**Your assignment:** Where a line of the records holds the string "thumbnail", copy that line.

**Data listing:**
———

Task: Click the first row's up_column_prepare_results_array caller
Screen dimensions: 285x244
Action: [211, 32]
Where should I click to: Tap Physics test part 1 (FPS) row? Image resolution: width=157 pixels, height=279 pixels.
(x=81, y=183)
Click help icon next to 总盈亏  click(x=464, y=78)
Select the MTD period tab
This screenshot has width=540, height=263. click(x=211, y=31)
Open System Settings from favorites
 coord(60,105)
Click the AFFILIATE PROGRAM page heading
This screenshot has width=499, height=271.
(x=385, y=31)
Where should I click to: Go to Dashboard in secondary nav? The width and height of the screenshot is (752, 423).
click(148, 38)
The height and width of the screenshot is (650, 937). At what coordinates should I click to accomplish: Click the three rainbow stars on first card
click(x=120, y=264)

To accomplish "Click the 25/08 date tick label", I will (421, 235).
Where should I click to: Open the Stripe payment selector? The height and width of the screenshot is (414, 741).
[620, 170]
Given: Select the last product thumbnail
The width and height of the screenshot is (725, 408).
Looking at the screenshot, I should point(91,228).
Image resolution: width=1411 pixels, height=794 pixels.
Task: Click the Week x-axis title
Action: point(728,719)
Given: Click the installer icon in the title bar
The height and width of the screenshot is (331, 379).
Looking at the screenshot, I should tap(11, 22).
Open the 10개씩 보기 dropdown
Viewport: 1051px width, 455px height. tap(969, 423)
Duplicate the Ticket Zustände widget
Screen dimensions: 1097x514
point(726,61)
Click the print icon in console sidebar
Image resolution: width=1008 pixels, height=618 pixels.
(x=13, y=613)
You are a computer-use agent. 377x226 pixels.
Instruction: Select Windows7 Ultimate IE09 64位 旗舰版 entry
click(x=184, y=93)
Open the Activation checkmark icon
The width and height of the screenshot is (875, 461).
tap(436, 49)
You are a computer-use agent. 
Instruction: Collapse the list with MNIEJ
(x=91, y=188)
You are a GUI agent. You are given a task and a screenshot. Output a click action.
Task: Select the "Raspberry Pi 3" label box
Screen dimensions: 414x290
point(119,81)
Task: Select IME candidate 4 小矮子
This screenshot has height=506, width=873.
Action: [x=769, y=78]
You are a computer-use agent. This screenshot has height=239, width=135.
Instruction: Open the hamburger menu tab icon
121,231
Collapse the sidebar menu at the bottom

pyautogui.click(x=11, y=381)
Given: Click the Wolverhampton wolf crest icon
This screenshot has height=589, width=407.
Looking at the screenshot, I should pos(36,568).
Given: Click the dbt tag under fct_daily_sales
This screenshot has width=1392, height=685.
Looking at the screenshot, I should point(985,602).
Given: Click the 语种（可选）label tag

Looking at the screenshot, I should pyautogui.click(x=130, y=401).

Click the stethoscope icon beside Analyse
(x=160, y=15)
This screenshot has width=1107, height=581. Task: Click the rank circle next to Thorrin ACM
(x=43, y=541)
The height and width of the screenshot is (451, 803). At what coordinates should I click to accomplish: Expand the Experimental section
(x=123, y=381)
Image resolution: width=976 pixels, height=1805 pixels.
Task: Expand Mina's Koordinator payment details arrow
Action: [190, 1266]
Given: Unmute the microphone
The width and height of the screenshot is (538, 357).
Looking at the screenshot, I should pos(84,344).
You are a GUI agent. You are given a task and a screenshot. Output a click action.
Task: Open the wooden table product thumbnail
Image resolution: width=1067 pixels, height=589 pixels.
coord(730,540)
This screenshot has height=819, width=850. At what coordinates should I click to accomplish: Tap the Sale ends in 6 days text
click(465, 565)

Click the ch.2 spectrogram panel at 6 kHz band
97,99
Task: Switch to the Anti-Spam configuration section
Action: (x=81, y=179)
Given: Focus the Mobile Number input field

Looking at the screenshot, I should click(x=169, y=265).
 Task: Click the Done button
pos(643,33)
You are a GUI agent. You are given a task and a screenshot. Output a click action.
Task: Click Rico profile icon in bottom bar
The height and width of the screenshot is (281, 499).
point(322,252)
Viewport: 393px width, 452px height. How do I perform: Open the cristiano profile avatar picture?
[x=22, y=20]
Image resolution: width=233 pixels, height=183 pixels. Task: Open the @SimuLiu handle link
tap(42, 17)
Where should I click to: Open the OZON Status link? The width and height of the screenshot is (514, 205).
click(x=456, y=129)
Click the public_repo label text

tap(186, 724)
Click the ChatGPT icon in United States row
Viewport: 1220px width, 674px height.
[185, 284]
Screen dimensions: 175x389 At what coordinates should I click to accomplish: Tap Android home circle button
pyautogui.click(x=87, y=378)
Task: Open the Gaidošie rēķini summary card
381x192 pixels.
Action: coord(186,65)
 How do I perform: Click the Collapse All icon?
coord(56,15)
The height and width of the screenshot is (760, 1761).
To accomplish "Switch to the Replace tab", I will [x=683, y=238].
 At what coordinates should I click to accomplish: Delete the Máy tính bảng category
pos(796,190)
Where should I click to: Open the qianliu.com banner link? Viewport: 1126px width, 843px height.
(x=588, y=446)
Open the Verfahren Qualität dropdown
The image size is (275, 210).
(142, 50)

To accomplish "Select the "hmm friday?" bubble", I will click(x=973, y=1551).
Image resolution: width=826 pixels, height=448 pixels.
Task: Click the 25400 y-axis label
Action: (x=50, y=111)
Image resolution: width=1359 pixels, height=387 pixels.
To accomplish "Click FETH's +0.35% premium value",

———

**Exercise result:**
Given: Select the last product thumbnail
Task: Open the wooden table product thumbnail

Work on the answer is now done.